The output should match the data below line for line.

------------------------------------------------------------------------

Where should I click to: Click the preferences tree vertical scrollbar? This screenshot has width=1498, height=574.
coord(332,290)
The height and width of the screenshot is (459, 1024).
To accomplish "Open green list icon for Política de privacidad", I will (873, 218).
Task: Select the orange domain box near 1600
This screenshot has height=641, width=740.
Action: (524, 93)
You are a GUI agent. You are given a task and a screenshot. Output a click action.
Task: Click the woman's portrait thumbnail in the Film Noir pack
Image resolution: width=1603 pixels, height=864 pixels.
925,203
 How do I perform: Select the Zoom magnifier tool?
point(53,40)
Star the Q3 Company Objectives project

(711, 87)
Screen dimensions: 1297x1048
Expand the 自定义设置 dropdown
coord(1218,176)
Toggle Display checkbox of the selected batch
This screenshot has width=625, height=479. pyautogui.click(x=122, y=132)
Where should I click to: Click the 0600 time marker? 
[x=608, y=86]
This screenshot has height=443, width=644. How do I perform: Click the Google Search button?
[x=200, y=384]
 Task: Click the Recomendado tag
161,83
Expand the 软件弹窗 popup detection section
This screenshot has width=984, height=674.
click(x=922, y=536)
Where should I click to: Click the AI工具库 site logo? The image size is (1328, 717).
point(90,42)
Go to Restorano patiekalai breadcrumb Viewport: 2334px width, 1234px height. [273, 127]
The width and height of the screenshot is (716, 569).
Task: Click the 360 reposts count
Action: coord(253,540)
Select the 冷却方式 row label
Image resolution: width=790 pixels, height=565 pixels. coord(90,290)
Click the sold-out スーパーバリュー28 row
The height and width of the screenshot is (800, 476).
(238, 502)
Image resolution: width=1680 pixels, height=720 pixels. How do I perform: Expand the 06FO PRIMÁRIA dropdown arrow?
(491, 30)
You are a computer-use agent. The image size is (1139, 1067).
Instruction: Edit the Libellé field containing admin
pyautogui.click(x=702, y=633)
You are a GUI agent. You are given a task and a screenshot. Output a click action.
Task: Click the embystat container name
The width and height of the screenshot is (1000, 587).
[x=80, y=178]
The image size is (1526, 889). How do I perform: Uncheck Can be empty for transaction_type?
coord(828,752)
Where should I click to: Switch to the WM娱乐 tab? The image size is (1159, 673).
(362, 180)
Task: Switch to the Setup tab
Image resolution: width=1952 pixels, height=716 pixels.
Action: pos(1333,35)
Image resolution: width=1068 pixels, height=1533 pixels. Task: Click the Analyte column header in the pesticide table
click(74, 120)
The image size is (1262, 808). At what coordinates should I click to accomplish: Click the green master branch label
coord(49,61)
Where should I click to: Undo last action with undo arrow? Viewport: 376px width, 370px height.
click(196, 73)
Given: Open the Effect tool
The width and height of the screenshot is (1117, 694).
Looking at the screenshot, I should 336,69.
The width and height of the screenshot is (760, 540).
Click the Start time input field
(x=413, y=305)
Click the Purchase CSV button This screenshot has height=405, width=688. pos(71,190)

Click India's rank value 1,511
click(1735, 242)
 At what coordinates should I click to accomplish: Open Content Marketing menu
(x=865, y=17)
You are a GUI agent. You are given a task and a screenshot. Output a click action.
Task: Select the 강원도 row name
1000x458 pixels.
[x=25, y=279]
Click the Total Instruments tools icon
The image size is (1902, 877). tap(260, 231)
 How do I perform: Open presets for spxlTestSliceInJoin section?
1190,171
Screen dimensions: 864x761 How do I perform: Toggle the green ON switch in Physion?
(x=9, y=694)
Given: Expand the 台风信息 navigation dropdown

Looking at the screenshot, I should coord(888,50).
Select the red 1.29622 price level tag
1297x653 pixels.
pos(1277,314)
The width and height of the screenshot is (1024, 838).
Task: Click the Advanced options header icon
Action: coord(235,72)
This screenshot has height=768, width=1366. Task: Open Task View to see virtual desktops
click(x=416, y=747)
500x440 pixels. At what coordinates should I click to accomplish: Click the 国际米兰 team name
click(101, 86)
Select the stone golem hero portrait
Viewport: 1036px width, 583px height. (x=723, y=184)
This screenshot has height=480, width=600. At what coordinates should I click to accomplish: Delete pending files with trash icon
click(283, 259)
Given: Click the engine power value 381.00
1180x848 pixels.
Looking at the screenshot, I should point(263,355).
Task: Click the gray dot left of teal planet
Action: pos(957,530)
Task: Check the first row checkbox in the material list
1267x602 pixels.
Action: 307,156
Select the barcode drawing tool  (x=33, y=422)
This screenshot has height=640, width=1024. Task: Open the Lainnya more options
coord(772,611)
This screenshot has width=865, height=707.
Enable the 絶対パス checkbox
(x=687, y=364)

------------------------------------------------------------------------

▶ **Answer for the task**:
Where should I click to: Click the preferences tree vertical scrollbar? This screenshot has width=1498, height=574.
coord(332,290)
The height and width of the screenshot is (459, 1024).
To accomplish "Open green list icon for Política de privacidad", I will (873, 218).
Task: Select the orange domain box near 1600
This screenshot has height=641, width=740.
Action: (524, 93)
You are a GUI agent. You are given a task and a screenshot. Output a click action.
Task: Click the woman's portrait thumbnail in the Film Noir pack
Image resolution: width=1603 pixels, height=864 pixels.
925,203
 How do I perform: Select the Zoom magnifier tool?
point(53,40)
Star the Q3 Company Objectives project

(711, 87)
Screen dimensions: 1297x1048
Expand the 自定义设置 dropdown
coord(1218,176)
Toggle Display checkbox of the selected batch
This screenshot has width=625, height=479. pyautogui.click(x=122, y=132)
Where should I click to: Click the 0600 time marker? 
[x=608, y=86]
This screenshot has height=443, width=644. How do I perform: Click the Google Search button?
[x=200, y=384]
 Task: Click the Recomendado tag
161,83
Expand the 软件弹窗 popup detection section
This screenshot has width=984, height=674.
click(x=922, y=536)
Where should I click to: Click the AI工具库 site logo? The image size is (1328, 717).
point(90,42)
Go to Restorano patiekalai breadcrumb Viewport: 2334px width, 1234px height. [273, 127]
The width and height of the screenshot is (716, 569).
Task: Click the 360 reposts count
Action: coord(253,540)
Select the 冷却方式 row label
Image resolution: width=790 pixels, height=565 pixels. coord(90,290)
Click the sold-out スーパーバリュー28 row
The height and width of the screenshot is (800, 476).
(238, 502)
Image resolution: width=1680 pixels, height=720 pixels. How do I perform: Expand the 06FO PRIMÁRIA dropdown arrow?
(491, 30)
You are a computer-use agent. The image size is (1139, 1067).
Instruction: Edit the Libellé field containing admin
pyautogui.click(x=702, y=633)
You are a GUI agent. You are given a task and a screenshot. Output a click action.
Task: Click the embystat container name
The width and height of the screenshot is (1000, 587).
[x=80, y=178]
The image size is (1526, 889). How do I perform: Uncheck Can be empty for transaction_type?
coord(828,752)
Where should I click to: Switch to the WM娱乐 tab? The image size is (1159, 673).
(362, 180)
Task: Switch to the Setup tab
Image resolution: width=1952 pixels, height=716 pixels.
Action: pos(1333,35)
Image resolution: width=1068 pixels, height=1533 pixels. Task: Click the Analyte column header in the pesticide table
click(74, 120)
The image size is (1262, 808). At what coordinates should I click to accomplish: Click the green master branch label
coord(49,61)
Where should I click to: Undo last action with undo arrow? Viewport: 376px width, 370px height.
click(196, 73)
Given: Open the Effect tool
The width and height of the screenshot is (1117, 694).
Looking at the screenshot, I should 336,69.
The width and height of the screenshot is (760, 540).
Click the Start time input field
(x=413, y=305)
Click the Purchase CSV button This screenshot has height=405, width=688. pos(71,190)

Click India's rank value 1,511
click(1735, 242)
 At what coordinates should I click to accomplish: Open Content Marketing menu
(x=865, y=17)
You are a GUI agent. You are given a task and a screenshot. Output a click action.
Task: Select the 강원도 row name
1000x458 pixels.
[x=25, y=279]
Click the Total Instruments tools icon
The image size is (1902, 877). tap(260, 231)
 How do I perform: Open presets for spxlTestSliceInJoin section?
1190,171
Screen dimensions: 864x761 How do I perform: Toggle the green ON switch in Physion?
(x=9, y=694)
Given: Expand the 台风信息 navigation dropdown

Looking at the screenshot, I should coord(888,50).
Select the red 1.29622 price level tag
1297x653 pixels.
pos(1277,314)
The width and height of the screenshot is (1024, 838).
Task: Click the Advanced options header icon
Action: coord(235,72)
This screenshot has height=768, width=1366. Task: Open Task View to see virtual desktops
click(x=416, y=747)
500x440 pixels. At what coordinates should I click to accomplish: Click the 国际米兰 team name
click(101, 86)
Select the stone golem hero portrait
Viewport: 1036px width, 583px height. (x=723, y=184)
This screenshot has height=480, width=600. At what coordinates should I click to accomplish: Delete pending files with trash icon
click(283, 259)
Given: Click the engine power value 381.00
1180x848 pixels.
Looking at the screenshot, I should point(263,355).
Task: Click the gray dot left of teal planet
Action: pos(957,530)
Task: Check the first row checkbox in the material list
1267x602 pixels.
Action: 307,156
Select the barcode drawing tool  (x=33, y=422)
This screenshot has height=640, width=1024. Task: Open the Lainnya more options
coord(772,611)
This screenshot has width=865, height=707.
Enable the 絶対パス checkbox
(x=687, y=364)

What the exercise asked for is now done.